• AIM OF THE EXERCISE
Retype the lines below exactly as they appear, everything from the line containing "Open the Layout dropdown" down to the line containing "coord(46,196)", with both of those lines included.

____

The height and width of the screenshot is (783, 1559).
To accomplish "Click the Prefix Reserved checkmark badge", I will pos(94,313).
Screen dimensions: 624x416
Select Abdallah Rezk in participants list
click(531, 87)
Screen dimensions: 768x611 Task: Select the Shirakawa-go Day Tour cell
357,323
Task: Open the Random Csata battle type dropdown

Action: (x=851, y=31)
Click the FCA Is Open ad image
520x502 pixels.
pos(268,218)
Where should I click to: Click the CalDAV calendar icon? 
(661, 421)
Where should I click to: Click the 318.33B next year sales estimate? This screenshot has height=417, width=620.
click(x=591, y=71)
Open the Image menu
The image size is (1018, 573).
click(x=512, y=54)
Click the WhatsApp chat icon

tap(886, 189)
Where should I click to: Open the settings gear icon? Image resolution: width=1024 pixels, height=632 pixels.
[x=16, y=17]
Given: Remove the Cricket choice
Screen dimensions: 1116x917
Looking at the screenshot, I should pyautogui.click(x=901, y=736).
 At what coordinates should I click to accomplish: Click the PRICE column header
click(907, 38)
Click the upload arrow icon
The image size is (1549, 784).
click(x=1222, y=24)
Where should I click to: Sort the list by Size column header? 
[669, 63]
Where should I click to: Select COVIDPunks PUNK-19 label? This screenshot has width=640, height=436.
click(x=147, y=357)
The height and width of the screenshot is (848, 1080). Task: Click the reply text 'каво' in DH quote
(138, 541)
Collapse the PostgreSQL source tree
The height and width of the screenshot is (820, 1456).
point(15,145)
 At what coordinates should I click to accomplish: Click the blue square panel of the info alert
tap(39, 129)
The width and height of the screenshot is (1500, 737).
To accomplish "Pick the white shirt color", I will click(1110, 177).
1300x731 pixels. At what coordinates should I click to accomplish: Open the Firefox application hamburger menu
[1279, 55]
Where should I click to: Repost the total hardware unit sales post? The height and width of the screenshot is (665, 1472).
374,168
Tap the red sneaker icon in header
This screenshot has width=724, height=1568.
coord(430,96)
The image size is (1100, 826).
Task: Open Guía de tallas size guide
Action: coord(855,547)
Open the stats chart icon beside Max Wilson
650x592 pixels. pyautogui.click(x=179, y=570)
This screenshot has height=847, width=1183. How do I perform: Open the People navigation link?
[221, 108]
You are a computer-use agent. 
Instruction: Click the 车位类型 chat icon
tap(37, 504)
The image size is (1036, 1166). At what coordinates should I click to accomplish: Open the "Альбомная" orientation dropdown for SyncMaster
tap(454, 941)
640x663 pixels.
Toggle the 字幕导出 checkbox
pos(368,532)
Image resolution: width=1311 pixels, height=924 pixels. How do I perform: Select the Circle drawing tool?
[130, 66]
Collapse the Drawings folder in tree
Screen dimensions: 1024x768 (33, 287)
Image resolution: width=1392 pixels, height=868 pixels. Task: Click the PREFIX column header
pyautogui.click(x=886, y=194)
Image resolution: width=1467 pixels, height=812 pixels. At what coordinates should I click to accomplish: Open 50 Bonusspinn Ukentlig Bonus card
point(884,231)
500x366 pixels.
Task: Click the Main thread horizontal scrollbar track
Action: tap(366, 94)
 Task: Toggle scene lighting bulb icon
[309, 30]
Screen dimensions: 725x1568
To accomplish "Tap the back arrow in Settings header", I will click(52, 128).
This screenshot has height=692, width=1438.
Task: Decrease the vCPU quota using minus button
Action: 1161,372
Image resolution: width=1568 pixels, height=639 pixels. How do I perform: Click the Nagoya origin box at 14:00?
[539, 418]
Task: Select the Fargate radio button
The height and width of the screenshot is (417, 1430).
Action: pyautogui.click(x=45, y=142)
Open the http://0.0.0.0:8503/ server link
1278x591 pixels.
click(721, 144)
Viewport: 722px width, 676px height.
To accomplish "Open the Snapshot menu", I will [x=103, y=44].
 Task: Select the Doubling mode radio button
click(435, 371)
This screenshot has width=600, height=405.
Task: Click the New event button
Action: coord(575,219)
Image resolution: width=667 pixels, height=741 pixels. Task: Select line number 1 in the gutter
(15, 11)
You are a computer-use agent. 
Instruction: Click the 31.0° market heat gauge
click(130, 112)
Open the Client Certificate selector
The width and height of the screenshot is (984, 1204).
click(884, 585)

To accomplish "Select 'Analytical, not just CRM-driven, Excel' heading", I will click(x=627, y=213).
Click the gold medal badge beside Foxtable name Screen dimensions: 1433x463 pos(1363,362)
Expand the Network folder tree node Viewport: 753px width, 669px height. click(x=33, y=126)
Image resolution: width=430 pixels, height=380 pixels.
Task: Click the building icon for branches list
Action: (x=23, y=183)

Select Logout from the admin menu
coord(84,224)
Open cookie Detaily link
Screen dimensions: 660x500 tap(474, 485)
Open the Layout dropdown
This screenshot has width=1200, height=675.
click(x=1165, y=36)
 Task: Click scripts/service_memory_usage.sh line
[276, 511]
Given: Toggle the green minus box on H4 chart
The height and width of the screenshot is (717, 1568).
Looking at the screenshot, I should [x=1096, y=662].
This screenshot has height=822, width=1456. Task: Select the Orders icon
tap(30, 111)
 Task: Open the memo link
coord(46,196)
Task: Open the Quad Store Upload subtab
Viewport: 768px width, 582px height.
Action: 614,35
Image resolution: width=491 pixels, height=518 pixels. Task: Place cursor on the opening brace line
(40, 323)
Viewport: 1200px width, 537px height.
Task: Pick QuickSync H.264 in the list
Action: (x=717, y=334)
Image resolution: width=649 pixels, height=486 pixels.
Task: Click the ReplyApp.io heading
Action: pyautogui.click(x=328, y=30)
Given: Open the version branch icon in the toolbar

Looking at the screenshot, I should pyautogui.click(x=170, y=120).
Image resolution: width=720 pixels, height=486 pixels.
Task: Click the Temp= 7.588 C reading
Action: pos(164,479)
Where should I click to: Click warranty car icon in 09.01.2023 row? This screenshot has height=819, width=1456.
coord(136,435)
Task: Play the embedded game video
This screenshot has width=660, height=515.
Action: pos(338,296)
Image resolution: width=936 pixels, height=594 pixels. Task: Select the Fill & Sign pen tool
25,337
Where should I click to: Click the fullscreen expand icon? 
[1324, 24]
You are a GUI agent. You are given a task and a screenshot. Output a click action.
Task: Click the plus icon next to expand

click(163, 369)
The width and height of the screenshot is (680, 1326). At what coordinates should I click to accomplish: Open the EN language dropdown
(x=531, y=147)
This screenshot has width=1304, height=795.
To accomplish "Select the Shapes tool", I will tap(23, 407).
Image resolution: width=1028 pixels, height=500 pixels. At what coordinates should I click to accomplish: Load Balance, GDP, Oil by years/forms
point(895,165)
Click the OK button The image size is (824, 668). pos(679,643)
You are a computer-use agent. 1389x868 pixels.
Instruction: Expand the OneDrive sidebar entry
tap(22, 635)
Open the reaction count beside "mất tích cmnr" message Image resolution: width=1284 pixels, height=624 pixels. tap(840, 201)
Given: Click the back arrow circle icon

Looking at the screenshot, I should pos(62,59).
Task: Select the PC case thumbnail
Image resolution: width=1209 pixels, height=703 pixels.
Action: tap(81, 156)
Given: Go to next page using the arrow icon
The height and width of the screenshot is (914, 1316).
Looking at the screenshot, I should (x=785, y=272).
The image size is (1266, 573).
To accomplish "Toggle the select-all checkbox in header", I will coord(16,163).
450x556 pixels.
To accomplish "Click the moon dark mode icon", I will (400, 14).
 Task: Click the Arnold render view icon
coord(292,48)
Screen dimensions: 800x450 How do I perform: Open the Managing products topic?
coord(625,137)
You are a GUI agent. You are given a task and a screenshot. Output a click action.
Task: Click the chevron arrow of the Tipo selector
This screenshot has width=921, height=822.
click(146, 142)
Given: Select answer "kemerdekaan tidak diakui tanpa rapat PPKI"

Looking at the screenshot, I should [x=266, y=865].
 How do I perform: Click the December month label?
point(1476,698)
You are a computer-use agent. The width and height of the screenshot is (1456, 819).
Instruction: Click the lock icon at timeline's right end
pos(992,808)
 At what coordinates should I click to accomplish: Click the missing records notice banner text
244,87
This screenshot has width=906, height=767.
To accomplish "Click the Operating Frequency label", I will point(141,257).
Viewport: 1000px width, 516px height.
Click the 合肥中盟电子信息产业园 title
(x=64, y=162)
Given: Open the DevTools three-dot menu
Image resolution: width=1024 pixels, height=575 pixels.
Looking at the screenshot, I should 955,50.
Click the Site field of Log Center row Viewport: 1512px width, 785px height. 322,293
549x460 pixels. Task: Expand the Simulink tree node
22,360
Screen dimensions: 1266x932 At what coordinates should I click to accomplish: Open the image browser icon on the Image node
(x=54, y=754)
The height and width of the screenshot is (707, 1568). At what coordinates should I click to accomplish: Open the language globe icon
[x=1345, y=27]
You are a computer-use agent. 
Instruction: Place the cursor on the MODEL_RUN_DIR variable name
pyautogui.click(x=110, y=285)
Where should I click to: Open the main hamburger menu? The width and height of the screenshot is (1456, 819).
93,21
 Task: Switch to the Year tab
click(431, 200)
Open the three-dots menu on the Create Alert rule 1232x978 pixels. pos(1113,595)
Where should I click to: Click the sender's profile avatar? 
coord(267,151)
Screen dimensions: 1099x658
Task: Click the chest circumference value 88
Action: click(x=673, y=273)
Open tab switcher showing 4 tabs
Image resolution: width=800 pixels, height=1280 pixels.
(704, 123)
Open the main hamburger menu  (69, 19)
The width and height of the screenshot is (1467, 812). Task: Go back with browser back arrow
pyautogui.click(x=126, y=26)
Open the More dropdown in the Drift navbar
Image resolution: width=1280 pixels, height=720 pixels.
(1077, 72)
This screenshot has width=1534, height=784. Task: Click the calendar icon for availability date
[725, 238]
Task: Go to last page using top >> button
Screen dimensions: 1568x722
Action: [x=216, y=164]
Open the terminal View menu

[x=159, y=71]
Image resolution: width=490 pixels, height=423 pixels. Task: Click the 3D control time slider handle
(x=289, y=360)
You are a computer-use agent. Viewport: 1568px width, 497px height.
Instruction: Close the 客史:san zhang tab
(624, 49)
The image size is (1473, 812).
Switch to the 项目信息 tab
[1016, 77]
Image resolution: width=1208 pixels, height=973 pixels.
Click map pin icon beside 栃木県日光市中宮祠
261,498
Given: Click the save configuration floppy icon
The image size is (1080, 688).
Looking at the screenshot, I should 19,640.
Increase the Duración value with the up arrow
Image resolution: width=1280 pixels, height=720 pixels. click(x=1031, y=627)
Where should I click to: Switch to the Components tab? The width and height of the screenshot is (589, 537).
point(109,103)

____

• RESPONSE TO THE EXERCISE
Open the Layout dropdown
This screenshot has width=1200, height=675.
click(x=1165, y=36)
 Task: Click scripts/service_memory_usage.sh line
[276, 511]
Given: Toggle the green minus box on H4 chart
The height and width of the screenshot is (717, 1568).
Looking at the screenshot, I should [x=1096, y=662].
This screenshot has height=822, width=1456. Task: Select the Orders icon
tap(30, 111)
 Task: Open the memo link
coord(46,196)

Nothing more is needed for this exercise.